The city is also waiting for state Department of Health approval of plans for the city’s auxiliary water line, which is paid in part by a $2.45 million U.S. Army Corps of Engineers grant. The city’s match for the project is $728,750.
“If you’re talking about long term, beyond that (wastewater) plant being obsolete, we’re under an EPA decree, we’re spending millions of dollars trying to satisfy the EPA decree,” Flaggs said.
“If we’re looking to move this city forward, we’re going to have to look at making improvements to wastewater treatment.
“You can’t go leaving a plant that goes underwater every time it storms,” he said referring an April flood, when two swollen streams near the wastewater treatment plant flooded the facility. The plant was also threatened by the 2011 spring Mississippi River flood.
“If we’re going to plan for the future, we’ve got to look at building another wastewater treatment plant somewhere in the South Ward of the city of Vicksburg.”
That new plant, he said, was one of the reasons for increasing water and sewer rates.
“We cannot continue to rely on the fees for service that we are charging our people for the service they receive for water treatment and water usage. I think it is incumbent on us to start looking at a master plan for wastewater treatment as we did for the water treatment plant.”
Without that plan and the money to pay for the upgrades, he said, “You might as well kiss Vicksburg goodbye.”
“The city of Vicksburg cannot grow and cannot develop itself around an inadequate wastewater treatment system,” he said.
“I don’t want anyone for one moment to think that any of these budgets represent the future, because they do not. We’re looking at beyond capital improvements. We’re talking about having to borrow another $2 to $3 million just to meet the obligations that relate to the EPS decree.”

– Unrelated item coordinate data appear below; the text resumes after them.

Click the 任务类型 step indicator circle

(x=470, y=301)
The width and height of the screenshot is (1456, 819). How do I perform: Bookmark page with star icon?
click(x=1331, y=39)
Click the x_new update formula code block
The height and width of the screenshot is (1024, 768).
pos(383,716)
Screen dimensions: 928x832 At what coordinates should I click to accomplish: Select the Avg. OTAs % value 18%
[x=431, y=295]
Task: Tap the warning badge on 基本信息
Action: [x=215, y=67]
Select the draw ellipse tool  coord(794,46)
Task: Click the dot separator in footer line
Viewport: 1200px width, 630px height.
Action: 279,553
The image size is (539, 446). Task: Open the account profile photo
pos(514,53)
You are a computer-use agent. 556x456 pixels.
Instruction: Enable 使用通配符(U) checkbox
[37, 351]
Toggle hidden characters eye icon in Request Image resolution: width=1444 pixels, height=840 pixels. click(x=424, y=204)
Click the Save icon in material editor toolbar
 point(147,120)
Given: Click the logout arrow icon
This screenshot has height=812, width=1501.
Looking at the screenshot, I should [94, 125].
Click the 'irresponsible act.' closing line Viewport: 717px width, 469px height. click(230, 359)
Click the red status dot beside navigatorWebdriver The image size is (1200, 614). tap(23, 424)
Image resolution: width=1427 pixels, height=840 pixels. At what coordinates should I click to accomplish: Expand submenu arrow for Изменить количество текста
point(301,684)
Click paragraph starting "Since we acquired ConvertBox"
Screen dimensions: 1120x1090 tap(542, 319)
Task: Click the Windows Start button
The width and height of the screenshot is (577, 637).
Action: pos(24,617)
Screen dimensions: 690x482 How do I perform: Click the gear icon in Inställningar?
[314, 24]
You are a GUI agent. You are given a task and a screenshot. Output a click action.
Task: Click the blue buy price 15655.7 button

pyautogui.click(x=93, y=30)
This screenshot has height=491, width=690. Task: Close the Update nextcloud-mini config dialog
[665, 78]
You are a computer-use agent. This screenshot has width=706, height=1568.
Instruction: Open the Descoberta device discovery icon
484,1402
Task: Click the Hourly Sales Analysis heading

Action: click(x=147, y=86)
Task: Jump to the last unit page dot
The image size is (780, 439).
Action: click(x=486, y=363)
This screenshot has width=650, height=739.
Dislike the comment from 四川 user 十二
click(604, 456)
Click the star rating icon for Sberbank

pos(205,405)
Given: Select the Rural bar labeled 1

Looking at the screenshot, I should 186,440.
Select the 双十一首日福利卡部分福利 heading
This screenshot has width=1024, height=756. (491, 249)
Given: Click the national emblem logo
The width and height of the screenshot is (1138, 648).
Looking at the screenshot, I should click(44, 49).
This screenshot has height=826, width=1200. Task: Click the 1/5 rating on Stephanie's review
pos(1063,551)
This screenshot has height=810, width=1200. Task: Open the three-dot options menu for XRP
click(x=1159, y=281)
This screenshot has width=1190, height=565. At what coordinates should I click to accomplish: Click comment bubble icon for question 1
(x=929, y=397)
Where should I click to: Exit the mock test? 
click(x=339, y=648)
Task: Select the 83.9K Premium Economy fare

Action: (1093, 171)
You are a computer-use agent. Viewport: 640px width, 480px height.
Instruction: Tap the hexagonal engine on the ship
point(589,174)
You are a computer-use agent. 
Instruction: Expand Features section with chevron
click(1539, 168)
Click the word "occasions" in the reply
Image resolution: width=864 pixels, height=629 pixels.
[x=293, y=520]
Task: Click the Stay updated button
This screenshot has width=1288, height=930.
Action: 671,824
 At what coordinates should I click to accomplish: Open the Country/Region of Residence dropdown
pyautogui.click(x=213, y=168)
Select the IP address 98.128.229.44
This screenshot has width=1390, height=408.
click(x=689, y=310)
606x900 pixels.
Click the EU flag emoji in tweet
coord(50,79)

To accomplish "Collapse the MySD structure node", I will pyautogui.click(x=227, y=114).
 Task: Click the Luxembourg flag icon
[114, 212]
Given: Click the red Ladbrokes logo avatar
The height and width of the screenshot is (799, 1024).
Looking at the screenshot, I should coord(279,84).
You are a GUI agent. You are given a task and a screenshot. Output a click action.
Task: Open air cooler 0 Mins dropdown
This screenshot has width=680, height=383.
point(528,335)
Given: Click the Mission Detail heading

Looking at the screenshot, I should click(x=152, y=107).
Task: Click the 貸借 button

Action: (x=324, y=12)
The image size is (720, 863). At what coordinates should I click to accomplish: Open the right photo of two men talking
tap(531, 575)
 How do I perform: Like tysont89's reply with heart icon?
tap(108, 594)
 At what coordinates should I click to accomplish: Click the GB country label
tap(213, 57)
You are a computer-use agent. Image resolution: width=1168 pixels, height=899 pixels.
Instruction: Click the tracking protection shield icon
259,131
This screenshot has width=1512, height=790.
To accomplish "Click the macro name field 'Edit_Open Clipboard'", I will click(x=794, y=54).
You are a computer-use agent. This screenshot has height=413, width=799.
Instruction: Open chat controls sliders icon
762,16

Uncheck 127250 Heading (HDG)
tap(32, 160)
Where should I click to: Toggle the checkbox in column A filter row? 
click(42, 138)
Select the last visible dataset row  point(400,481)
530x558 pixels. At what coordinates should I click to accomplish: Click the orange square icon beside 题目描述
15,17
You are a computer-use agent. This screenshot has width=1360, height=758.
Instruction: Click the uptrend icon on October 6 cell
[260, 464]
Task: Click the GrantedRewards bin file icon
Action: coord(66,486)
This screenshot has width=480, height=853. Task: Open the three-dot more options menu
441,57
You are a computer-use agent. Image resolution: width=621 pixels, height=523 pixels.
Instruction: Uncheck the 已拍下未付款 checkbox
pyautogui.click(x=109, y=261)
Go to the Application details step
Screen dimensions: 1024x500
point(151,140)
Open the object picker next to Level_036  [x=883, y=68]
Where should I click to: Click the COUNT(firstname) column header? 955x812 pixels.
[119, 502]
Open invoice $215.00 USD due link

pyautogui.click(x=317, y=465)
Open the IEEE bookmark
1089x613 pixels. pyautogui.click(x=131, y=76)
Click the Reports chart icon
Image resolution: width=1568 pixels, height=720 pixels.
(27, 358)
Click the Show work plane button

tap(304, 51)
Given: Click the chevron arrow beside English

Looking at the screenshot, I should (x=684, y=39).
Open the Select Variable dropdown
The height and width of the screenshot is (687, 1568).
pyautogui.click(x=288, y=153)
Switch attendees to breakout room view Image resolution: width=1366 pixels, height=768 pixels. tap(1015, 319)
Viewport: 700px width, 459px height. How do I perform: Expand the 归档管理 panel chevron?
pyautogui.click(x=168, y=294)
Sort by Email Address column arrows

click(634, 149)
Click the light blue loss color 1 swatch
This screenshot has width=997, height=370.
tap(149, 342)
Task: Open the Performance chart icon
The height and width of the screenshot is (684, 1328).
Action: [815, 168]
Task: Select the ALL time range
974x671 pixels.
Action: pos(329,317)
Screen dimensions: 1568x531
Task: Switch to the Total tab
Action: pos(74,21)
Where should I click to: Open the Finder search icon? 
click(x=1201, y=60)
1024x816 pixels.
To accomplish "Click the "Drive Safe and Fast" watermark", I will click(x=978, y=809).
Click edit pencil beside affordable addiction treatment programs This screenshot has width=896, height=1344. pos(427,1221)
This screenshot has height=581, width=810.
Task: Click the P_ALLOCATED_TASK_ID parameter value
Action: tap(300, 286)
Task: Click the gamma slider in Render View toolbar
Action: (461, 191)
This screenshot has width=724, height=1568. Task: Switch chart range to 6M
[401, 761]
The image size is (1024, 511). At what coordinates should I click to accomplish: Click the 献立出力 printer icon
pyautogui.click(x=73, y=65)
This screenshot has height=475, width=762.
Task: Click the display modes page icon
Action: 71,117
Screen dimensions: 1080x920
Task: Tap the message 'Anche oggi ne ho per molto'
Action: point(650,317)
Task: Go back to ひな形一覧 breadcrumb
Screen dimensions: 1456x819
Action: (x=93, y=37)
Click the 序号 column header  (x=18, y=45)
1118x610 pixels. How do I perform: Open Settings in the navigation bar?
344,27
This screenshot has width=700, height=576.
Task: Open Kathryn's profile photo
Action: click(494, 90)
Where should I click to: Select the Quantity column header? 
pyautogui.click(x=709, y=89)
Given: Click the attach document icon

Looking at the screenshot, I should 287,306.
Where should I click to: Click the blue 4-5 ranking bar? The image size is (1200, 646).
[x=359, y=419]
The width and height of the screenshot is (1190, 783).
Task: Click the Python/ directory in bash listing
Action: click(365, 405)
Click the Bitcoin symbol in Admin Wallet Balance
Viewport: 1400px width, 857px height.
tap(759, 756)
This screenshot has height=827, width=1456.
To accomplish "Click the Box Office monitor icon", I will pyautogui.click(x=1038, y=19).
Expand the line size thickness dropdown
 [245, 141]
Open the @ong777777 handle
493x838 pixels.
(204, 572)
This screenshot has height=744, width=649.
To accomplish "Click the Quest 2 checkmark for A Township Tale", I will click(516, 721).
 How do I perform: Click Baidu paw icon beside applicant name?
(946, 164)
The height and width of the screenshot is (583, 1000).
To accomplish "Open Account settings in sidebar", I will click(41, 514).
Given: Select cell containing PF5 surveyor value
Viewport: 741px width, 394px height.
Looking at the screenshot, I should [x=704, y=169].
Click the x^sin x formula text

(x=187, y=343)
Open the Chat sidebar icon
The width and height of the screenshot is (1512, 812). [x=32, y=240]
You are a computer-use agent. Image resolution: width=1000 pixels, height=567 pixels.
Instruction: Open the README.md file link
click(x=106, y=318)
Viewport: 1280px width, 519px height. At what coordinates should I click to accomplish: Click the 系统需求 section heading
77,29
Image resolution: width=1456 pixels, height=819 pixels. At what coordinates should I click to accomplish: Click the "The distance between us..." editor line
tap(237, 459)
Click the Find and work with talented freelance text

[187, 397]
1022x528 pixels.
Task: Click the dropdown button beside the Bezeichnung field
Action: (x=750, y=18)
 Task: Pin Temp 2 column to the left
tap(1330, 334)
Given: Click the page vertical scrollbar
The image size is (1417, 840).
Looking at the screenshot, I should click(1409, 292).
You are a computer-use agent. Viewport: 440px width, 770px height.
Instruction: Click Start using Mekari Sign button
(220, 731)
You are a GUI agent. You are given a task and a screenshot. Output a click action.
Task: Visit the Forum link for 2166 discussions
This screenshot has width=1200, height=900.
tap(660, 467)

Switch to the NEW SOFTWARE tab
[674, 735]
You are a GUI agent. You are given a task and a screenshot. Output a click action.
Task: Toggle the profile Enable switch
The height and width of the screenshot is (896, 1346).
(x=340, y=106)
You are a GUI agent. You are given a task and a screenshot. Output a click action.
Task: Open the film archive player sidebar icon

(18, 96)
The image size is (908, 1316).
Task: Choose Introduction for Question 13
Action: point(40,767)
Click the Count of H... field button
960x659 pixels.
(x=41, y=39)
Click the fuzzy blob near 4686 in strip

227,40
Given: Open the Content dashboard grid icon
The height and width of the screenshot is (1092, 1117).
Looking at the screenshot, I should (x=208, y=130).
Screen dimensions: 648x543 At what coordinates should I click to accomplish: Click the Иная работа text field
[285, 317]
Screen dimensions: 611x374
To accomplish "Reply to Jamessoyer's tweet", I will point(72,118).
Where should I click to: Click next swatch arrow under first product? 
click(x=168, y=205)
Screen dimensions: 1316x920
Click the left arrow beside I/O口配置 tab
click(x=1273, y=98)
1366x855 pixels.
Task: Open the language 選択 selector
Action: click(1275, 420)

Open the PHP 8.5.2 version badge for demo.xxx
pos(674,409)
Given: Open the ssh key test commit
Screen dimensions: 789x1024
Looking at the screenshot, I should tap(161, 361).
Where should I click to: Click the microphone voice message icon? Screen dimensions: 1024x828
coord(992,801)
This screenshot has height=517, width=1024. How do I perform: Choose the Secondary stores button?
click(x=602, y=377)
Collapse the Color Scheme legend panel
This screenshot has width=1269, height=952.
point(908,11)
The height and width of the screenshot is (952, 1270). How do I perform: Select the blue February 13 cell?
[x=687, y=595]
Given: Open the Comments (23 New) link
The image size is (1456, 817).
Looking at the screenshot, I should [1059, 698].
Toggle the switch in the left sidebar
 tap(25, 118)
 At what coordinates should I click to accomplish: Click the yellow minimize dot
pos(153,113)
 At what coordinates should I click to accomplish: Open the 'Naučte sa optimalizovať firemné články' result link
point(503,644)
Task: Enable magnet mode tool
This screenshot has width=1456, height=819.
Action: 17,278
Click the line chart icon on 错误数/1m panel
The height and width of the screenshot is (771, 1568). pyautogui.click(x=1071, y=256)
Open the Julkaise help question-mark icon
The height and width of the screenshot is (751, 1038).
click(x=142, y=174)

South Ward Alderman Alex Monsour said a city’s infrastructure and its ability to handle growth are one of the things businesses and industry look at when considering relocation.
“That’s what keeps us from attracting business,” he said.
City officials in 2013 signed a consent decree with the Environmental Protection Agency that requires the city to assess and map and upgrade or replace its 109-year-old sewer collection system after tests indicated raw sewage was flowing into area streams, including the Mississippi River.
The sewer line assessment is in its second year, and the board approved a $1.4 million contract with Suncoast Environmental to begin sewer system repairs. Flaggs in July appointed a 10-member committee to examine utility rates and make a recommendation. No date has been set for the committee to present its report.
“I refuse to be like any other city in our state where people complain about water pressure,” Flaggs said. “We’ve got to do something about water usage, infrastructure, long term in this city, and that’s a fact of life. I have every intention to come up with a master plan and a plan to pay for it.”